BOU & GENTILE, L’OLIMPIA C’E’ – Rientra in campo con le idee sicuramente più chiare l’Olimpia, anche se spinta quasi esclusivamente dall’infinita voglia di Gentile, visto anche il quarto, prematuro fallo di Langford, che di fatto esclude anche da questo terzo quarto la guardia texana. Il parziale degli ospiti cresce, fino a toccare il 14-3, momento in cui Banchi decide di richiamare la squadra in panchina con urgenza, prima di vedere il vantaggio costruito nel secondo periodo completamente dilapidato (46-41 al 25’). Il minuto serve ai bianco verdi per ricominciare a macinare gioco, quel tanto che basta per tenersi avanti nel punteggio, in un quarto dove i soliti Gentile e Bourousis hanno fatto il bello ed il cattivo tempo, contribuendo con 16 punti a testa, ma 4 sono i falli del centro greco, a rischio espulsione al prossimo contatto falloso. 55-51 il punteggio al 30’, gara aperta a tutti i risultati.

HACKETT LA VINCE – E’ una battaglia punto a punto, sul filo del rasoio, quella che si combatte nell’ultima frazione di gioco. Milano, più e più volte, con i soliti Gentile, Bou ed Hairston, tocca il -1, senza però avere tra le mani il pallone per il possibile vantaggio. Per Siena è conveniente cercare di attaccare il ferro, sfruttando la problematica situazione falli dei lunghi meneghini. Moss, Hackett e Carraretto sono gli uomini giusti per questo compito, con il secondo che fa letteralmente esplodere il Palaestra, segnando il suo settimo punto nel quarto con una tripla dal coefficiente di difficoltà massimo, valevole per il +8 (68-60) a 4’ dal termine. Per i lombardi trovare la via del canestro è sempre più proibitivo, la difesa toscana, dove non arriva con l’intensità, spende falli per non far trovare il ritmo ai propri avversari, i quali riescono comunque ad avvicinarsi con 3 liberi (68-63), prima del timeout richiesto dalla panchina senese al 38’30’’. Nel finale però Milano non riesce a trovare il fondo della retina, se non nell’azione finale, a giochi fatti. La Montepaschi batte in gara 6 l’Emporio Armani 72-66 e si preannuncia una gara 7 stupenda.

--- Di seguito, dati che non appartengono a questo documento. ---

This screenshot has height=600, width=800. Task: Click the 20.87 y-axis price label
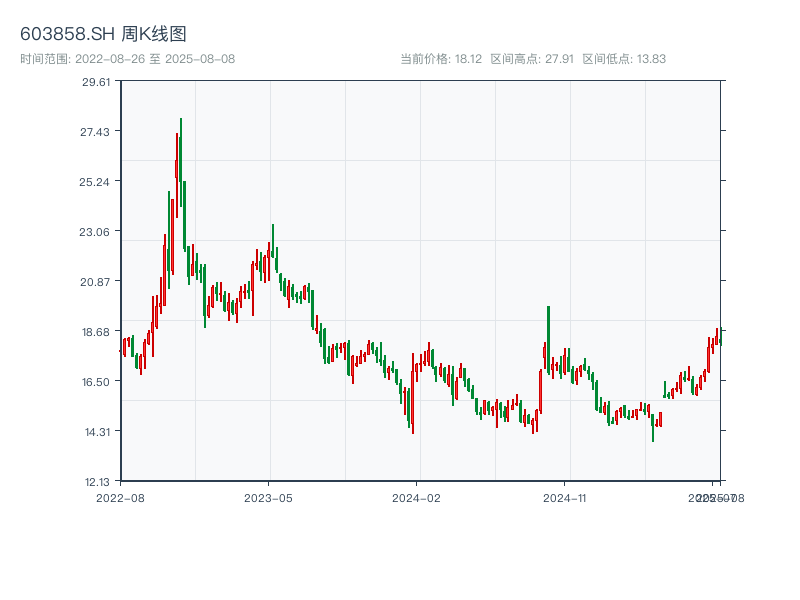[x=96, y=282]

MVP HACKETT 18 punti 10 falli subiti 5 assist 23 valutazione

TABELLINI

Siena: Brown 15, Eze 3, Carraretto 13, Rasic 2, Kangur 4, Sanikidze 4, Ress 2, Ortner 2, Lechthaler, Hackett 18, Christmas, Moss 9. Coach: Banchi.

Milano: Giachetti, Hairston 11, Fotsis 2, Chiotti, Bourousis 16, Melli 2, Bremer 4, Langford 5, Gentile 18, Green 6, Radosevic 2, Basile. Coach: Scariolo.